COLLIN COUNTY (CBSDFW.COM) – An effort to protect a town’s water has gone way too far, that according to both an area fire and police chief. The leaders fear people in the city of Lavon may not be safe, after the water company locked nearly every fire hydrant in town.
Fire hydrants in Lavon look pretty ordinary at first glance – then you see something unusual on top. Padlocks have been put on all the emergency water sources.
Mayor Charles Teske Jr. has authorized firefighters to use bolt cutters to remove the locks put on the hydrants as a result of a dispute with the water company.
Fire Chief Jon Scott had to try several keys before finally finding the right one to open the lock on a fire hydrant outside Lavon’s city hall. Firefighters called to a scene won’t have the luxury of time.

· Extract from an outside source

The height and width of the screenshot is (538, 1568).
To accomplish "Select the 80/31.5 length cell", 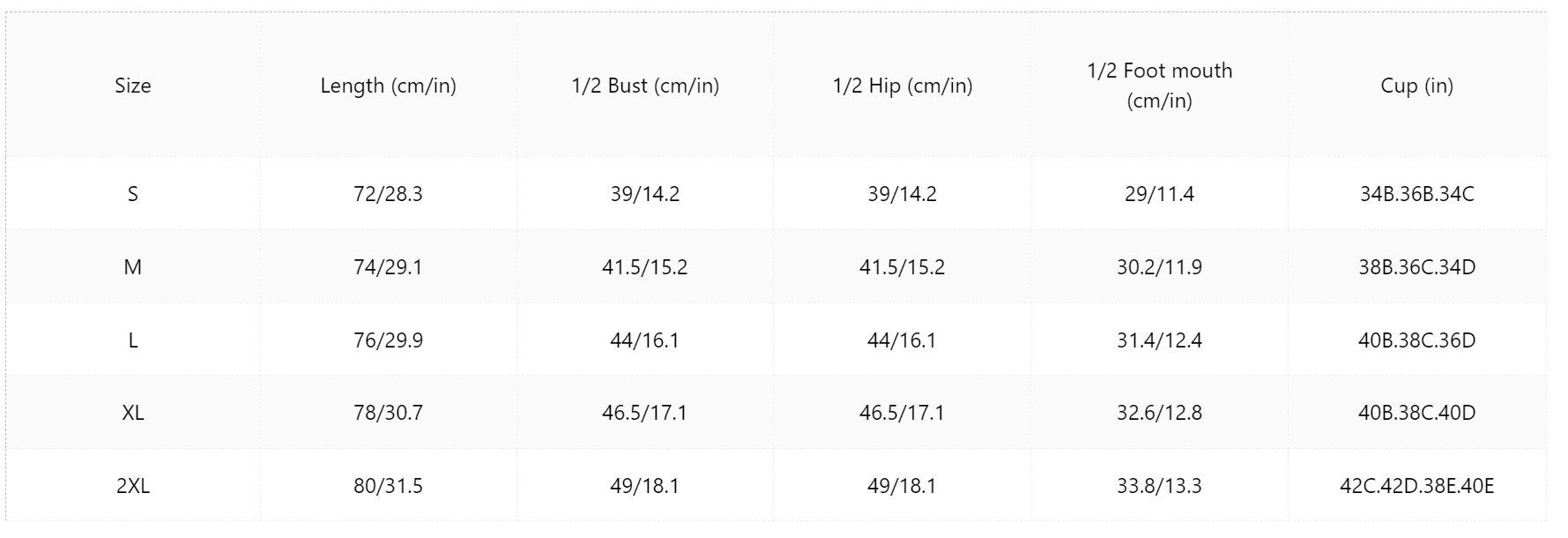I will pos(389,486).
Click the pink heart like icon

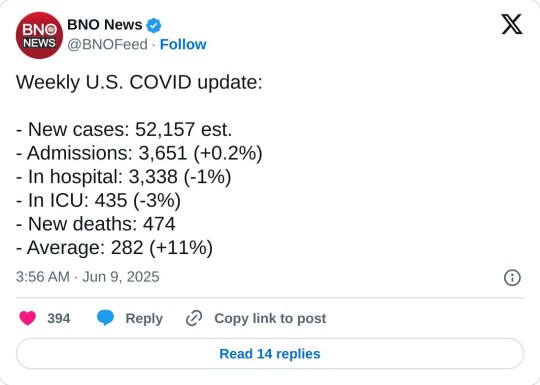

“I figure it’s going to slow us down anywhere from 30 seconds to 2 minutes,” said Jon Scott, chief of the Nevada Volunteer Fire Department.
Almost all of the hydrants in the town of 3,000 residents have locks on them.
Officials with the Lavon Special Utility District say the step was taken because of water thefts.
But when asked Lavon Police Chief Mike Jones said that to his knowledge his department hasn’t received any reports of theft from the water company.
Now Chief Jones has a pair of bolt cutters in his patrol car. “It’s sad that we have to carry them,” he said.
The situation has frustrated Mayor Teske. “When I heard about this I wasn’t pleased.”
CBS 11 News took the mayor’s concerns to the utility company’s office, where the general manager defended the locks.
The employee said, “Somebody was taking water. The fire department has two sets of keys to all the locks. We have not had any complaints.”
In response Chief Scott said, “We can’t be messing around looking for keys. We have to have access to our water supply.”
A far as the city cutting the padlocks off, the employee said, “I would probably say that they shouldn’t do that. It would be destroying property.”
Randy Ross has lived in Lavon for five years. He worries about whether the lock on the hydrant down the street can be opened in time to stop a fire at his home.
“It’s kind of dangerous. I’d like to see it removed,” he said adding, “It’s strange. I’ve never seen it in any other place I’ve ever lived.”
The chief said the padlocks have already resulted in a significant delay in putting out one fire.
Despite the public safety complaints, the utility company doesn’t seem to be backing down.